[Requirement]
Extract, from the records beneath this instruction, each line that contains the word "folder".

━━━━

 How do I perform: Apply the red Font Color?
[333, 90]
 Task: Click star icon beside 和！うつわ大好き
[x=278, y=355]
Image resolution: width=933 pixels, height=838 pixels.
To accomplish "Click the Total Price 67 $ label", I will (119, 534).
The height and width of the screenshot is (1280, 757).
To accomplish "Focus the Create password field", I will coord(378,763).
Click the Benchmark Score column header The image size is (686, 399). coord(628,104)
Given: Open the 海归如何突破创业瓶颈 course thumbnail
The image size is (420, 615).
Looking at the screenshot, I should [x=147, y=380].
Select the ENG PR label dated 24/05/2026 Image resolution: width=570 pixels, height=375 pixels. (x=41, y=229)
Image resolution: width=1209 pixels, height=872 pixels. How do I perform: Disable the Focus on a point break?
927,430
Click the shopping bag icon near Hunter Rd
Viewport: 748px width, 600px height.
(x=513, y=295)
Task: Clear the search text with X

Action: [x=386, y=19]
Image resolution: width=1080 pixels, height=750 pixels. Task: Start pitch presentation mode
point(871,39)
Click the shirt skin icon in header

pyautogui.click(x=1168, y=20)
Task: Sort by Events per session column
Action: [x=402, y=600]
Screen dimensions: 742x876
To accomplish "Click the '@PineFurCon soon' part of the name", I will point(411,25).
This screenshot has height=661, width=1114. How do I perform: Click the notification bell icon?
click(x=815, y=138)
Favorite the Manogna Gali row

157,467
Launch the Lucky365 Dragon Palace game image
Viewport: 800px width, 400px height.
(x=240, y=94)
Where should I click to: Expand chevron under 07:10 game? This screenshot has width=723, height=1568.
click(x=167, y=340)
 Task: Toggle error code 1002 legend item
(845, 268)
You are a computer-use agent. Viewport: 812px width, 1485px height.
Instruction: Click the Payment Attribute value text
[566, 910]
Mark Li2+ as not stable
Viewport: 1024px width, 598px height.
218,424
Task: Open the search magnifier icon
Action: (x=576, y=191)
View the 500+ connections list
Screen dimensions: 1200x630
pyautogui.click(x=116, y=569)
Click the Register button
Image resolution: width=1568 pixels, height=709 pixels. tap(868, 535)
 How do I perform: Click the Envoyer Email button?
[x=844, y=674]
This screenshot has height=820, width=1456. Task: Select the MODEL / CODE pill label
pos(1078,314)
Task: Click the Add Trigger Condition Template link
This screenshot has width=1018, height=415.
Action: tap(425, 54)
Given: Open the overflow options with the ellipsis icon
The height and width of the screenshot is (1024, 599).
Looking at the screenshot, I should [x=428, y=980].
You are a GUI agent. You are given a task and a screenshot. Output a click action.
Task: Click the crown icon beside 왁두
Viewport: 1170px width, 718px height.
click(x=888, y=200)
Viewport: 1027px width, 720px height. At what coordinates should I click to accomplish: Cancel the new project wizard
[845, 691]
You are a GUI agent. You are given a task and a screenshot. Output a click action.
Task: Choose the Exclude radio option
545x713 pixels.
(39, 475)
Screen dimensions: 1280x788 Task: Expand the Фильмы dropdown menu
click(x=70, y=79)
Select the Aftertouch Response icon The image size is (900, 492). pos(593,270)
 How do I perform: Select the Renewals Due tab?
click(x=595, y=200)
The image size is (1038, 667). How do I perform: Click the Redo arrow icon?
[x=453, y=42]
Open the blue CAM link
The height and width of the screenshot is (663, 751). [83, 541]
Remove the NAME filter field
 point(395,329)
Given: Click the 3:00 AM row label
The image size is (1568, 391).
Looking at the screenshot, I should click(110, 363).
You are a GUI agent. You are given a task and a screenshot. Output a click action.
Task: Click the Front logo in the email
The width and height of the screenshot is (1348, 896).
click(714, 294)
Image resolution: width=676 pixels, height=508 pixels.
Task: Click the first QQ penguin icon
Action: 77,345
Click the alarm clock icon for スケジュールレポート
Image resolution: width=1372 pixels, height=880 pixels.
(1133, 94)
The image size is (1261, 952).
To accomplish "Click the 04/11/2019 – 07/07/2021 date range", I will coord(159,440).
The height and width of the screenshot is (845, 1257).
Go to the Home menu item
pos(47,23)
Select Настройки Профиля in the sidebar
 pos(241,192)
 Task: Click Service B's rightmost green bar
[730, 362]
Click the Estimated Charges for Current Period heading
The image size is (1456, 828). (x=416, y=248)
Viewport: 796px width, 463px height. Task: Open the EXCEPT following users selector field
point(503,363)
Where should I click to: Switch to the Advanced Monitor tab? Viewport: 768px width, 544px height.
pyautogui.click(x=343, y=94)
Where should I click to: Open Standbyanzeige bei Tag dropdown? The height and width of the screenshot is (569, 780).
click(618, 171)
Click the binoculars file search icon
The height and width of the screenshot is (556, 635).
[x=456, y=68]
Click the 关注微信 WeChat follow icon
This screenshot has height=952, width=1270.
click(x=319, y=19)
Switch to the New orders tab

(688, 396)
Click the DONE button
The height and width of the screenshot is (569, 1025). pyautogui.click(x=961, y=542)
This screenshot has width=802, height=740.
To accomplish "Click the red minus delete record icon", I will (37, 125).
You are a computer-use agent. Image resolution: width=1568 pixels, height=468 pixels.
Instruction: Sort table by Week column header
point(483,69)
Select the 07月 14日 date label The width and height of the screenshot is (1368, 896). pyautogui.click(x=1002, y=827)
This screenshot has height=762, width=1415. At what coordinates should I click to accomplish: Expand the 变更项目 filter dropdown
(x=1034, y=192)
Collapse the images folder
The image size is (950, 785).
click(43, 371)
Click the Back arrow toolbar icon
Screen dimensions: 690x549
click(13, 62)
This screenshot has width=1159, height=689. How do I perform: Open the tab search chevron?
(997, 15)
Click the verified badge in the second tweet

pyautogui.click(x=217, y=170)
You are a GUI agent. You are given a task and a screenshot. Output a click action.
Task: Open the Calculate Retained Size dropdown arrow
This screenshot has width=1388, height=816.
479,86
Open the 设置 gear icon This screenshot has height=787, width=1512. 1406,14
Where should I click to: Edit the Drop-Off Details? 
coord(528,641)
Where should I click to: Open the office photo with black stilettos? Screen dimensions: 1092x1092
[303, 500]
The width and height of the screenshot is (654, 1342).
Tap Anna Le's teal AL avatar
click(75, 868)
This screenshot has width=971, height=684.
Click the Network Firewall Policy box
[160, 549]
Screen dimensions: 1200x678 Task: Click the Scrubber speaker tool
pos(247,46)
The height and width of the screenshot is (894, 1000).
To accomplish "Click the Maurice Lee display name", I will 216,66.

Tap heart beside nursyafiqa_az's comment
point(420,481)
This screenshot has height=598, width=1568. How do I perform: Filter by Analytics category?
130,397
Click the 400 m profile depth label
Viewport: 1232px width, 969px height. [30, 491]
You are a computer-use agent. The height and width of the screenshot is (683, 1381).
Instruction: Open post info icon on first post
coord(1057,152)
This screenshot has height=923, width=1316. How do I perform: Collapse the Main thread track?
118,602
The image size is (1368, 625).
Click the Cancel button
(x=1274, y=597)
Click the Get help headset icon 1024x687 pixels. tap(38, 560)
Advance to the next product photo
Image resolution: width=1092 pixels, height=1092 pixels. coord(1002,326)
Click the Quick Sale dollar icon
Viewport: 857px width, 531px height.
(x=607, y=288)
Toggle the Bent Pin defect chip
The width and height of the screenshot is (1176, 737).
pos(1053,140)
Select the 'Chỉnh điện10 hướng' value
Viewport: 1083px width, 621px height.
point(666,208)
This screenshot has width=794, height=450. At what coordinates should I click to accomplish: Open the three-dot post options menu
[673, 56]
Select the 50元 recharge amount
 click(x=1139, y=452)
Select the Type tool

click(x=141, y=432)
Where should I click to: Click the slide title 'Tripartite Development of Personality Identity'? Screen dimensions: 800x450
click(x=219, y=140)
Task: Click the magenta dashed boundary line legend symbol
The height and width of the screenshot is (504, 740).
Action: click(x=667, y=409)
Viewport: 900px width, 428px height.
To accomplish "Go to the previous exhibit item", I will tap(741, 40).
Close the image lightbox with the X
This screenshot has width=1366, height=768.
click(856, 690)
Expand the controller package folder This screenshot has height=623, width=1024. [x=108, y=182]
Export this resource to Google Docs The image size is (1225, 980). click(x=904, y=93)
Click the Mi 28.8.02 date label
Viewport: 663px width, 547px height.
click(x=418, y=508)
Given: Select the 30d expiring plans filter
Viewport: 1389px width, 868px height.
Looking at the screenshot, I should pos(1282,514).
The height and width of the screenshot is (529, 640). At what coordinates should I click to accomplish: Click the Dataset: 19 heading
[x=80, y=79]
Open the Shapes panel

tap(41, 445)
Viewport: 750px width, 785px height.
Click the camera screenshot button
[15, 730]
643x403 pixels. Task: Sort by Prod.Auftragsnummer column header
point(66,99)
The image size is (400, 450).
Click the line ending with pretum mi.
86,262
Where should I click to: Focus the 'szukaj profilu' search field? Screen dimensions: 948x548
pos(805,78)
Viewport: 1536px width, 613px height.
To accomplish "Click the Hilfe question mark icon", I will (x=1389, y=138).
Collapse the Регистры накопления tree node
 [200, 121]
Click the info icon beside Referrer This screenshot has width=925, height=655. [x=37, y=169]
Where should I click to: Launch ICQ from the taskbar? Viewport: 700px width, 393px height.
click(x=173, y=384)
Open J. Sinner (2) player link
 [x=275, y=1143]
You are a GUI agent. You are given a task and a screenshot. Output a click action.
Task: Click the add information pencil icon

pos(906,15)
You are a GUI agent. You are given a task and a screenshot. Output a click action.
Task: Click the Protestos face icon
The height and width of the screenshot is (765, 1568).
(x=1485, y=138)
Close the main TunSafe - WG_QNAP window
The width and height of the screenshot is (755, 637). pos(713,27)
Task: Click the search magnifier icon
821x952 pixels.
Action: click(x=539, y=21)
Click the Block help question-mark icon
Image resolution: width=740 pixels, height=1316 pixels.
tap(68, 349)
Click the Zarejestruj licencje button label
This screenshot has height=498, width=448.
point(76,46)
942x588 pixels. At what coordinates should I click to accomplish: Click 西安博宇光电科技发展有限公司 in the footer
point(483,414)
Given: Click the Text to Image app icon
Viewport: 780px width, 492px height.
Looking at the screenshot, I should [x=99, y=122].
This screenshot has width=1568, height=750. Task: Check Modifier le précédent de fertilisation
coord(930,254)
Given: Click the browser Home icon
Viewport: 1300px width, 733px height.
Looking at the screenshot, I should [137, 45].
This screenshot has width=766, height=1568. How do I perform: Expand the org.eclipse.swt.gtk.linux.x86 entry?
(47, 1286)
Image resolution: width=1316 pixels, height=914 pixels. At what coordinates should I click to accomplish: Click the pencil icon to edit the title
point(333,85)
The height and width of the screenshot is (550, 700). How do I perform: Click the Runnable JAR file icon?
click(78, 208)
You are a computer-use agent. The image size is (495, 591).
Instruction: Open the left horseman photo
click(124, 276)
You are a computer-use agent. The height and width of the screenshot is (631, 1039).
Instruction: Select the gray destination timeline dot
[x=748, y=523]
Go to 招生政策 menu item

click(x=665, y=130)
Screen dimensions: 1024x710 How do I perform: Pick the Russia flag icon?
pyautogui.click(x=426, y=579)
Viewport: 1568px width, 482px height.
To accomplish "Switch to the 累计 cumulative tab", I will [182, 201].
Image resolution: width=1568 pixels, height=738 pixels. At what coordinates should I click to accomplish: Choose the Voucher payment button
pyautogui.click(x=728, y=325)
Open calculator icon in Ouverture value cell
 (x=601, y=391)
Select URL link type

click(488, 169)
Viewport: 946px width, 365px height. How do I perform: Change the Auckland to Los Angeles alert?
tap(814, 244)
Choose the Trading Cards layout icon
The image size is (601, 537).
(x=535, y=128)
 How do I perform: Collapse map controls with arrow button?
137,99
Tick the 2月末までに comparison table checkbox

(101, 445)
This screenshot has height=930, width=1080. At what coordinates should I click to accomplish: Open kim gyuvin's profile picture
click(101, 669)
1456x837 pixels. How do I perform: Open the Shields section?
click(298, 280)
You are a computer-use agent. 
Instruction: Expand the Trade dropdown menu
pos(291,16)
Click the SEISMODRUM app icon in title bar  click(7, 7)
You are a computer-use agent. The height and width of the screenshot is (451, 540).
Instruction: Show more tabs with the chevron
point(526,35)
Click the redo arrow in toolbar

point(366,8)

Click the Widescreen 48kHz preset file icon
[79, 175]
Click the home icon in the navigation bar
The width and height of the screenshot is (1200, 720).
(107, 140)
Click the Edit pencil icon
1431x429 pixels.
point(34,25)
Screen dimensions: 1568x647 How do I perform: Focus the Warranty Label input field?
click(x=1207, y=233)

━━━━

[Task response]
Collapse the images folder
Expand the controller package folder This screenshot has height=623, width=1024. [x=108, y=182]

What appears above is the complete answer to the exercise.